### EXERCISE GOAL
From the line that contains "Screen dimensions: 1080x540" to the end of the entries, copy each line exactly, though the pictures stay out.
□ □ □ □ □ □ □
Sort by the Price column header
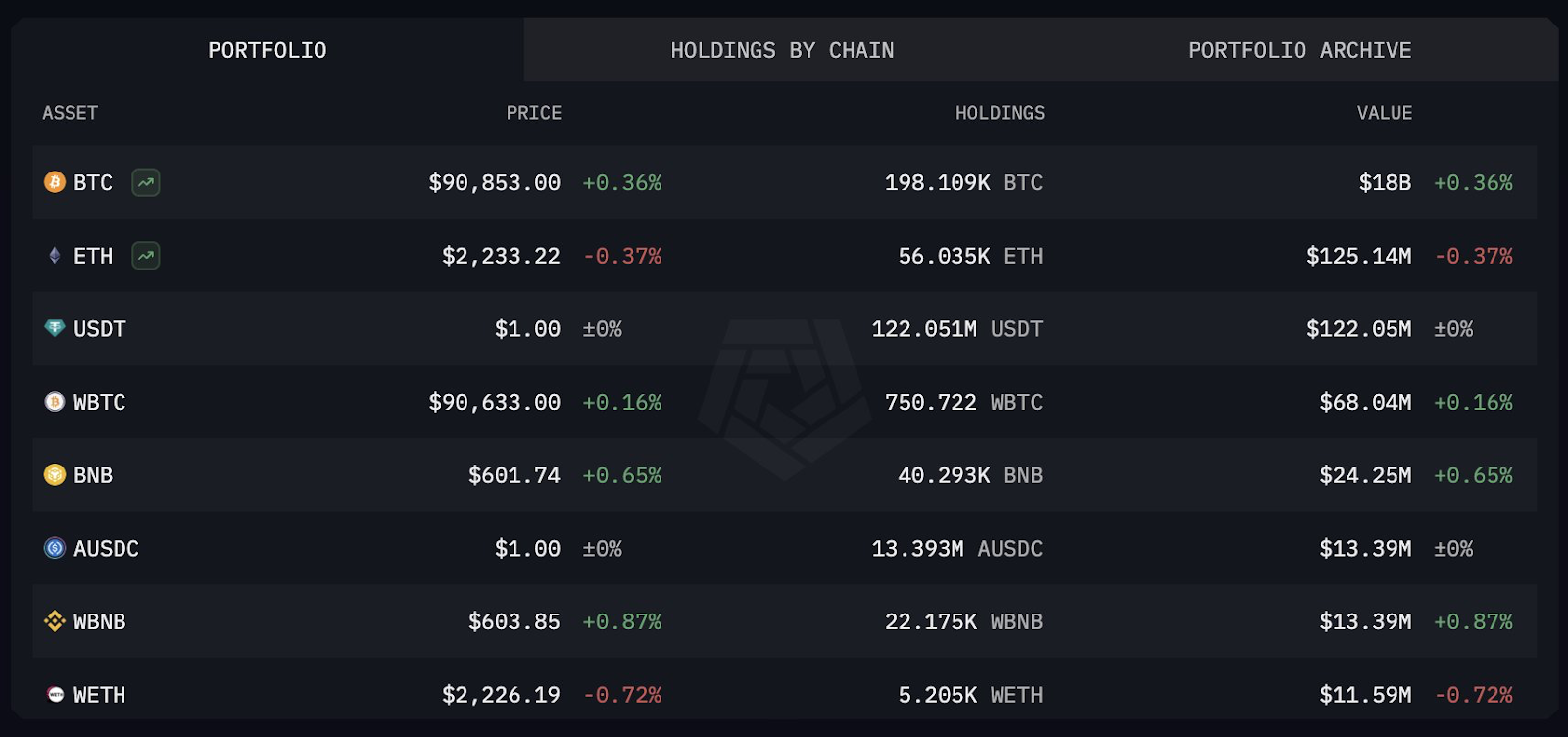 533,113
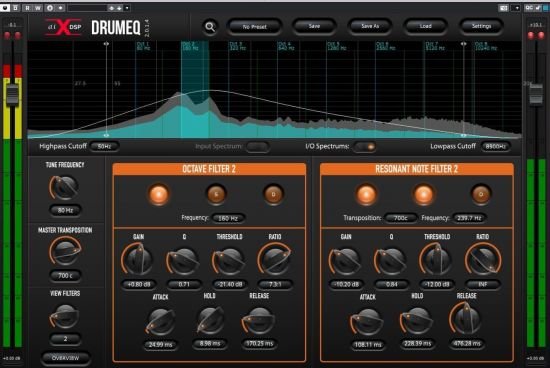Click the Tune Frequency knob
This screenshot has height=368, width=550.
click(65, 187)
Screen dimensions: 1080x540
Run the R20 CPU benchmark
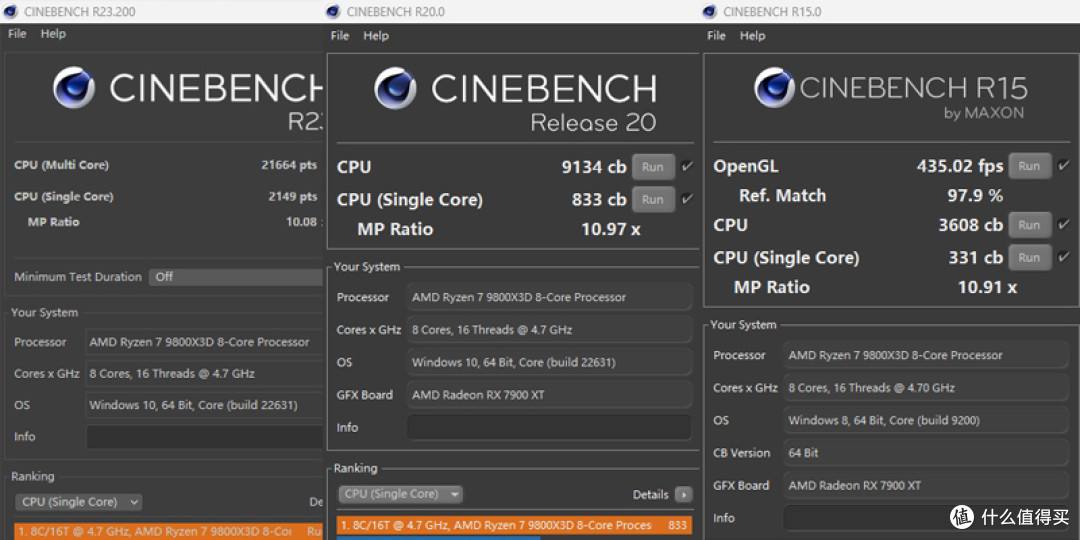(653, 167)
□ □ □ □ □ □ □
### ANSWER TO THIS EXERCISE
Screen dimensions: 1080x540
Run the R20 CPU benchmark
(653, 167)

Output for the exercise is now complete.